GivingTuesday at the Franco
The Franco Center remains a symbol of a rich part of Lewiston-Auburn and New England history. We celebrate the stories of brave, hardworking immigrants who helped build the area. The Center brings together historians, artists and performers, some of them descendants of these immigrants, with a diverse audience. All who participate in our events share in the past and present day contributions of Franco Americans and others.
The creation of our cultural center in the downtown area of Lewiston has had a significant impact on the neighborhood. People attend a variety of museum, performance and education programs. They bring new life to the area. Our Center helps in the development of a thriving Cultural Corridor for the city. Tourists love us! We have seen tourists from at least four other states, Canada, and France this year.
Don’t forget that live performances are important to children and seniors!
At the Franco Center, we connect artists and audiences through diverse performing arts experiences that engage and inspire including events that are family-friendly, pop culture themed, and/or classical piano concerts.
Our original commitment upon forming as a nonprofit was to document and showcase the contributions of Franco-Americans, who represent approximately two million people in New England, including 300,000 in Maine. Why aren’t Franco-American music, cuisine and other cultural expressions more prominent in Maine and New England? The answer lies in a historic repression of Franco-Americans that even involved the Ku Klux Klan.

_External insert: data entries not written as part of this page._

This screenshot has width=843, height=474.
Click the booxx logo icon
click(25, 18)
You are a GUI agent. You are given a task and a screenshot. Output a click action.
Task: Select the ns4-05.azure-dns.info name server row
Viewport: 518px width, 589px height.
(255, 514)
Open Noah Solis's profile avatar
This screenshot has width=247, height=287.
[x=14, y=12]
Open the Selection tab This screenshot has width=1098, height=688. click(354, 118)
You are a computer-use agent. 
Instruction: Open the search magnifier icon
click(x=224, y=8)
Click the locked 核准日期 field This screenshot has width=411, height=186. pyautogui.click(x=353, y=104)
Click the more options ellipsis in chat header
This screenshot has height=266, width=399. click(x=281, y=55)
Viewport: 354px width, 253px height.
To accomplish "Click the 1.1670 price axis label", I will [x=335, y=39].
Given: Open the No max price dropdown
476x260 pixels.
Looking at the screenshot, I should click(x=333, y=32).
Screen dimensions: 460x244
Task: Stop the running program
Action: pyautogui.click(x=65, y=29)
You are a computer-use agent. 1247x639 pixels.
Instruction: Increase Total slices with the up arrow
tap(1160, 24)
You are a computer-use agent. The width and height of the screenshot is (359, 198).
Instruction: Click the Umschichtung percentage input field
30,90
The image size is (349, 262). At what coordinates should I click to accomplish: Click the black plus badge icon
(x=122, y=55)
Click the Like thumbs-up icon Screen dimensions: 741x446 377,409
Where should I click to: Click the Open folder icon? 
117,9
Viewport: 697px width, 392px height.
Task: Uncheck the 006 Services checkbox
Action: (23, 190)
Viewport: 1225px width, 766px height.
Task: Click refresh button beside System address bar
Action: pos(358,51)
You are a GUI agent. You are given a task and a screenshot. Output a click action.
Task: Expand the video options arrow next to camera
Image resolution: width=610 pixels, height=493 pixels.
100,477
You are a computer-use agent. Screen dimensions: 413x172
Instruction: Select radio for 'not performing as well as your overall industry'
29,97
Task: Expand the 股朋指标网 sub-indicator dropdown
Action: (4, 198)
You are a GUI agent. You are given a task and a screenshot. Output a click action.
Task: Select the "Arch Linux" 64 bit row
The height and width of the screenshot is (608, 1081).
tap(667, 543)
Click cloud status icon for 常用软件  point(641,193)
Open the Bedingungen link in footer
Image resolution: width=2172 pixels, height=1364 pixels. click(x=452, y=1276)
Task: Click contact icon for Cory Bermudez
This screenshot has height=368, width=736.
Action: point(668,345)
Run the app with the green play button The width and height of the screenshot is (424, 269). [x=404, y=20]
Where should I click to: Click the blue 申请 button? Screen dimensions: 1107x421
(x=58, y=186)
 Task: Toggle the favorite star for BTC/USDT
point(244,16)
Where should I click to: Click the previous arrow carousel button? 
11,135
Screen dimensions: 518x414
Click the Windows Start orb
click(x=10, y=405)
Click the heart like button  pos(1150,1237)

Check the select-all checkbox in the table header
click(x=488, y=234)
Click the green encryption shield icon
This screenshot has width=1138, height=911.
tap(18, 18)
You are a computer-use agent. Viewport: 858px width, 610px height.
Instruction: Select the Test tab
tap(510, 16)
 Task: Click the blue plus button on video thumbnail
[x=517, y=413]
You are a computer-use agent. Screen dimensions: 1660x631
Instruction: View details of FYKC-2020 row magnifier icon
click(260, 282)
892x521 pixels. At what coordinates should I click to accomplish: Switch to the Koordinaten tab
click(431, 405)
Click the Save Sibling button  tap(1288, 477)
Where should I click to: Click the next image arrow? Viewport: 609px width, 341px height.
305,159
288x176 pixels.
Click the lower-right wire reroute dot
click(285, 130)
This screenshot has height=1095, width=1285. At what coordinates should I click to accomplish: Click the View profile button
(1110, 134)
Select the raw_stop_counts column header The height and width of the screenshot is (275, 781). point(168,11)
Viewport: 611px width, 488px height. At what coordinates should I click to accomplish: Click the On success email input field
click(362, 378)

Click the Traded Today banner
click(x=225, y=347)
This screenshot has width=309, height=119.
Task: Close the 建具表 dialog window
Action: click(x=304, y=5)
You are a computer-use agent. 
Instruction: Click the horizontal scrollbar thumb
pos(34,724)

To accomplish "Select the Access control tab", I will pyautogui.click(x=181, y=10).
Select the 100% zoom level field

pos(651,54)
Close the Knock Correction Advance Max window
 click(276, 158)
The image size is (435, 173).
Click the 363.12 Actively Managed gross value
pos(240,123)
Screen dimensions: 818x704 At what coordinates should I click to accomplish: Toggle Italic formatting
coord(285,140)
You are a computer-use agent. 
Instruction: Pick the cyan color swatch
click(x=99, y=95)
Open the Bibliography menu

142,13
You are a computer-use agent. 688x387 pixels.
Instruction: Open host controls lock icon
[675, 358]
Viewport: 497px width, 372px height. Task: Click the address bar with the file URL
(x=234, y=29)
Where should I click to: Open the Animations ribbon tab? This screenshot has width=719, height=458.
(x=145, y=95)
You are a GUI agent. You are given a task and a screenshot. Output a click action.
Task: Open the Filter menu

But Franco-American culture did not die, and it has been revitalized in Lewiston’s “Little Canada,” in large part by the group of people who established the Franco Center as a nonprofit. The heart of Little Canada is century-old St. Mary’s. The Franco-American Heritage Center, which was formed in April 2000, saved the landmark structure from demolition. Through the generosity of many partners, the building, with its Maine granite façade, European-made stained-glass windows and Frazee organ, was and continues to be restored.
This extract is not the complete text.